### Текст интервью
Вспоминаю, что когда училась у Попова, он мне сказал: «Вика, если ты хочешь заниматься книгой, поезжай в Болонью». Это был где-то 2008 год, и тогда мне, конечно, это показалось сущей дикостью: я не представляла, что перееду сюда. Тогда это было настоящее пророчество.
А расскажи еще про итальянскую иллюстраторскую тусовку: есть ли там какие-то совместные мероприятия, делаете ли вы что-то вместе, или ты скорее общаешься со знакомыми в режиме «выпить кофе вместе»?

Это очень забавная история. В Болонье, безусловно, есть своя тусовка, они собираются время от времени вместе, но, когда я посмотрела, кто на эти тусовки ходит, меня никто по уровню не зацепил. Вот если бы там была Беатриче Алеманья! А она родом как раз из Болоньи, но сейчас живет в Париже. А потом оказалось, что в Болонье без этих тусовок очень сложно организовать выставку: я ходила и туда, и сюда, предлагала свои проекты, и мне везде вежливо отказывали: «Да-да, мы будем иметь вас в виду». А потом мне сказали: «Вика, если ты хочешь выставку, тебе надо тусоваться, знакомства заводить. Без этого никуда».

### Список заданий
[1] Ответьте по интервью на три вопроса:
(a) Какой год называется как время учебы у Попова?
(b) Где сейчас живет Беатриче Алеманья?
(c) Что, как выяснилось, в Болонье очень сложно организовать без тусовок?
[2] Приведите повторно отрывок из интервью. Начните со слов «Вспоминаю, что когда» и остановитесь после слов «было настоящее пророчество.».
[3] Продолжите интервью об иллюстраторах в Болонье сразу после его последней фразы.
Строки далее взяты из другого источника.

### Имеющиеся данные
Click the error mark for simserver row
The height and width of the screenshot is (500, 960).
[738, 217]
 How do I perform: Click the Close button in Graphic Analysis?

### Ответы
[1]
(a) Где-то 2008 год.
(b) В Париже.
(c) Выставку.

[2]
Вспоминаю, что когда училась у Попова, он мне сказал: «Вика, если ты хочешь заниматься книгой, поезжай в Болонью». Это был где-то 2008 год, и тогда мне, конечно, это показалось сущей дикостью: я не представляла, что перееду сюда. Тогда это было настоящее пророчество.

[3]
Сейчас так шагнули вперед разные онлайн-инициативы, что даже если сидишь под Урюпинском, и у тебя классные работы, тебе запросто могут предложить выставку, условно говоря, в Нью-Йорке. Но в Болонье иногда кажется, что ты до сих пор в десятом веке. Сейчас говорят: если тебя нет в интернете, то тебя нет; а в Болонье все наоборот! И я подумала, что не очень-то хочу вкладывать свое время и энергию в тусовки.
А насколько, ты считаешь, важно иметь выставки в своем послужном списке?

Вот списки меня вообще не волнуют. Иногда говорят: «Мне так хочется выиграть премию, это ведь так важно для клиентов!» Но мне кажется, клиентам вообще плевать, какие там у тебя премии: если им нравятся работы, они у тебя их закажут, а если не нравятся, то какие бы премии и выставки у тебя ни были, это не поможет.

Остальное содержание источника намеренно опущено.